*** Provided records ***

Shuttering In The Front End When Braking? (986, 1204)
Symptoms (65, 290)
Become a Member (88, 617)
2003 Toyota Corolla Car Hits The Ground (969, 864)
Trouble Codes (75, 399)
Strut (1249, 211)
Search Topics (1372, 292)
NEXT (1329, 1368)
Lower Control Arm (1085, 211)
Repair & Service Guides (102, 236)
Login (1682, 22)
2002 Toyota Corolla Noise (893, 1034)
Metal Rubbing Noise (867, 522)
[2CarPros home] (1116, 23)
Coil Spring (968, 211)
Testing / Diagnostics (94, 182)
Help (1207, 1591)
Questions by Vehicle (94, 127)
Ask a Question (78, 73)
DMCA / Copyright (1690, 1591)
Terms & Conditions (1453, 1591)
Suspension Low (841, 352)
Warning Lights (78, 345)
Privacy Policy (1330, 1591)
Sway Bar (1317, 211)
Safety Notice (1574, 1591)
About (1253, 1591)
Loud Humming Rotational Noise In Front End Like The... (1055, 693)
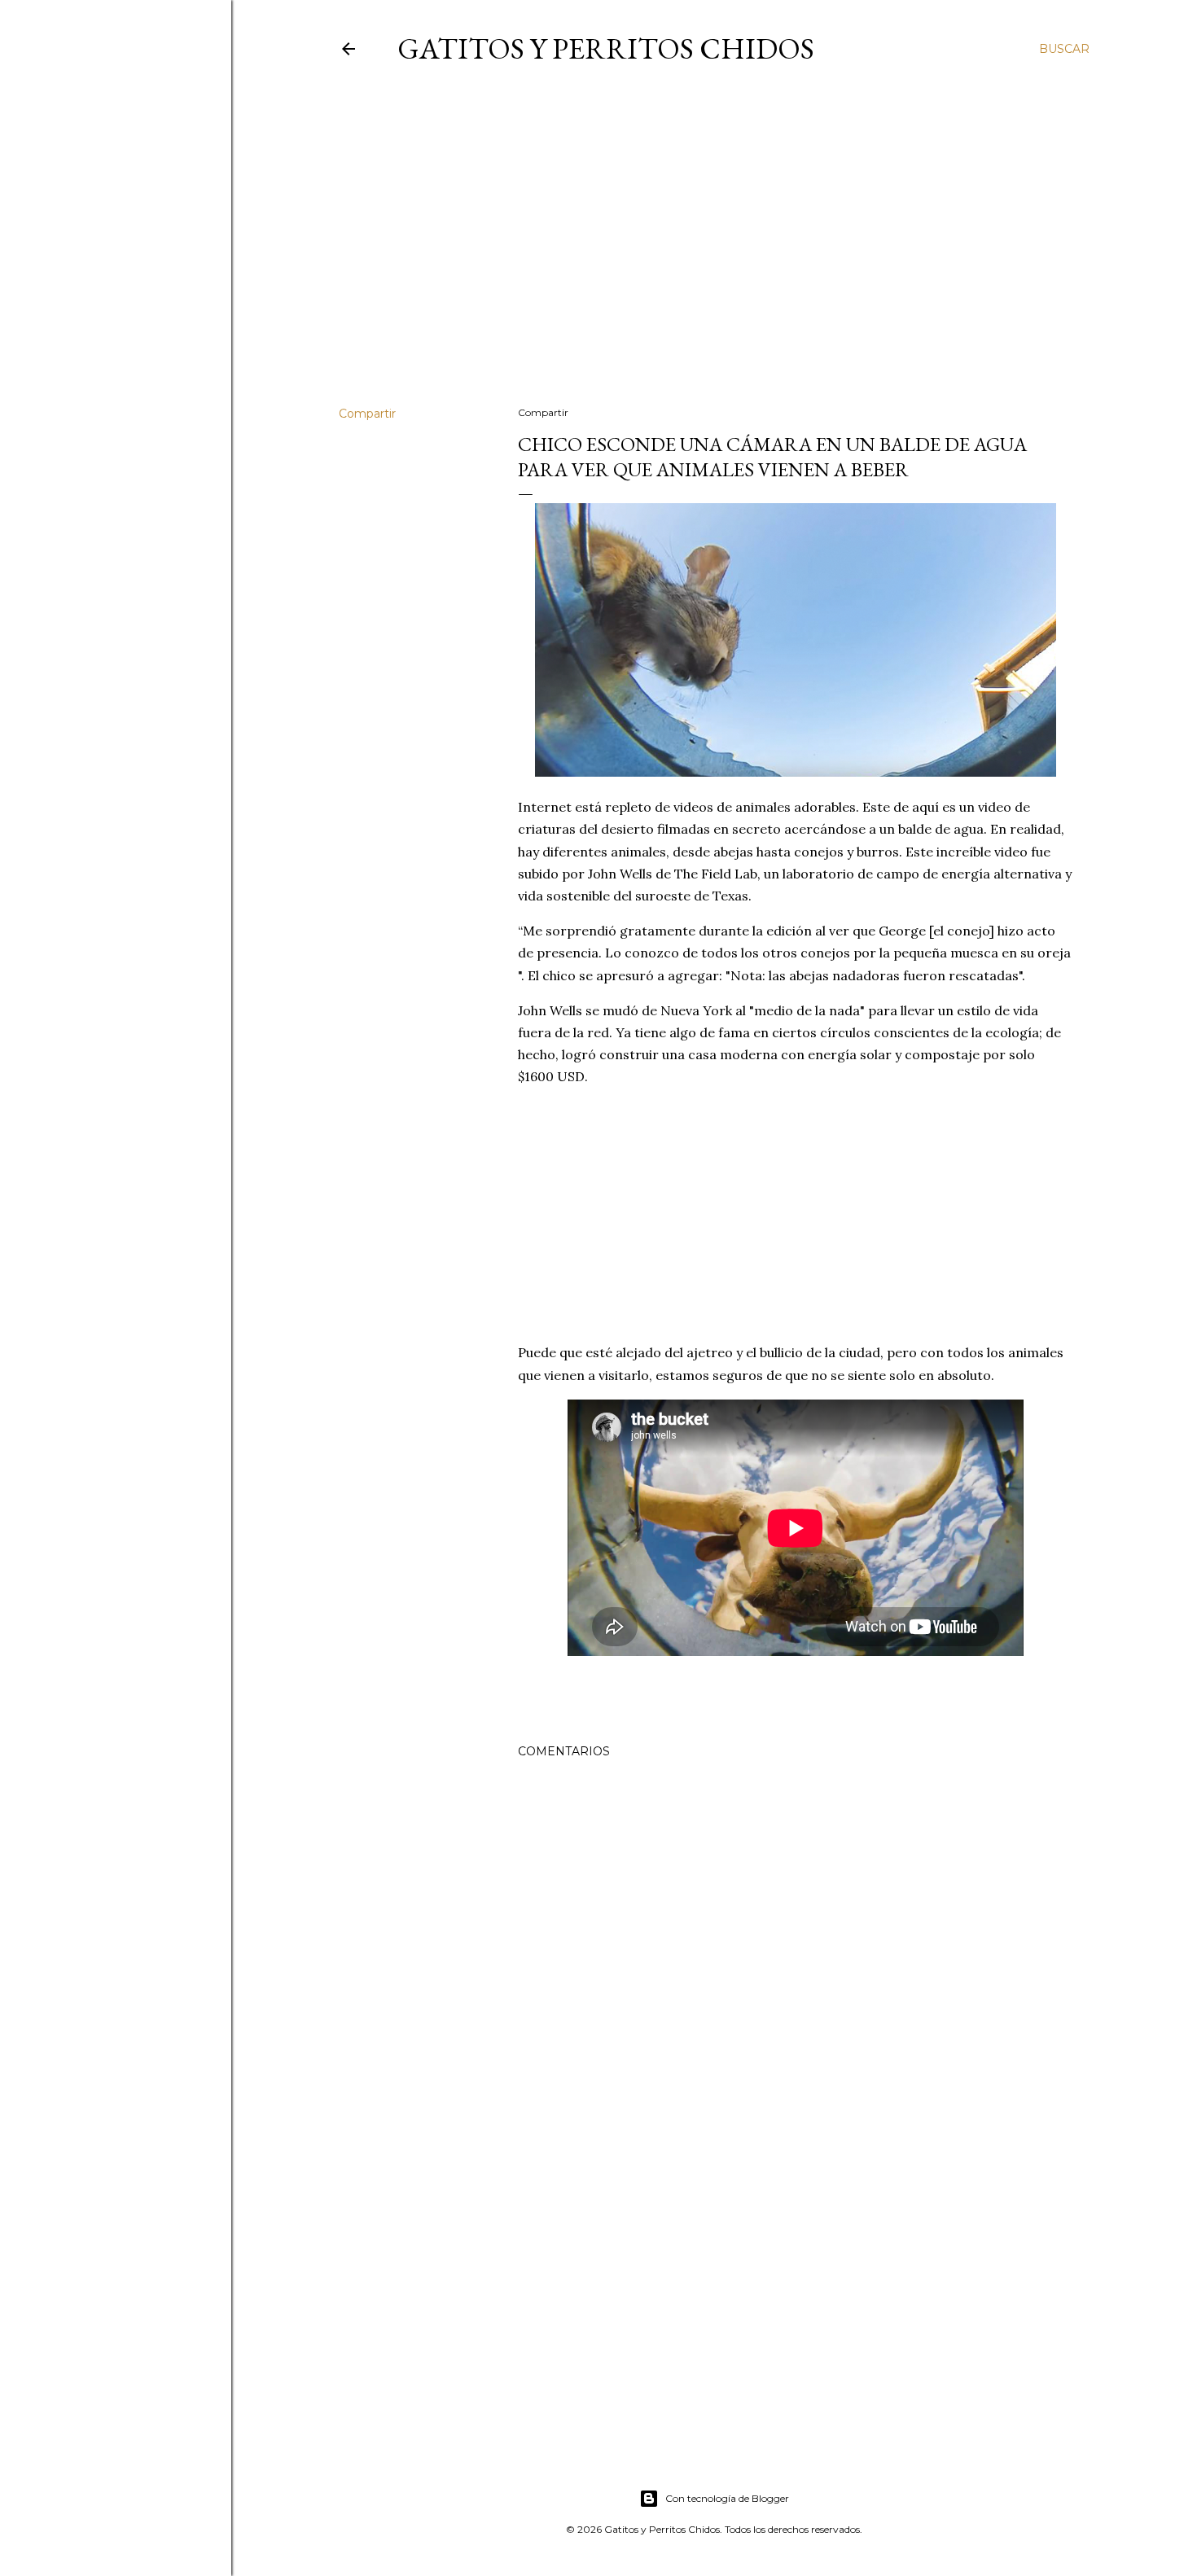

*** End of Provided records ***

Prompt ▸
Would you print, exactly as written, every line above from the one holding "Search Topics (1372, 292)" through the one holding "Suspension Low (841, 352)", with both included and no other lines?

Output below ▸
Search Topics (1372, 292)
NEXT (1329, 1368)
Lower Control Arm (1085, 211)
Repair & Service Guides (102, 236)
Login (1682, 22)
2002 Toyota Corolla Noise (893, 1034)
Metal Rubbing Noise (867, 522)
[2CarPros home] (1116, 23)
Coil Spring (968, 211)
Testing / Diagnostics (94, 182)
Help (1207, 1591)
Questions by Vehicle (94, 127)
Ask a Question (78, 73)
DMCA / Copyright (1690, 1591)
Terms & Conditions (1453, 1591)
Suspension Low (841, 352)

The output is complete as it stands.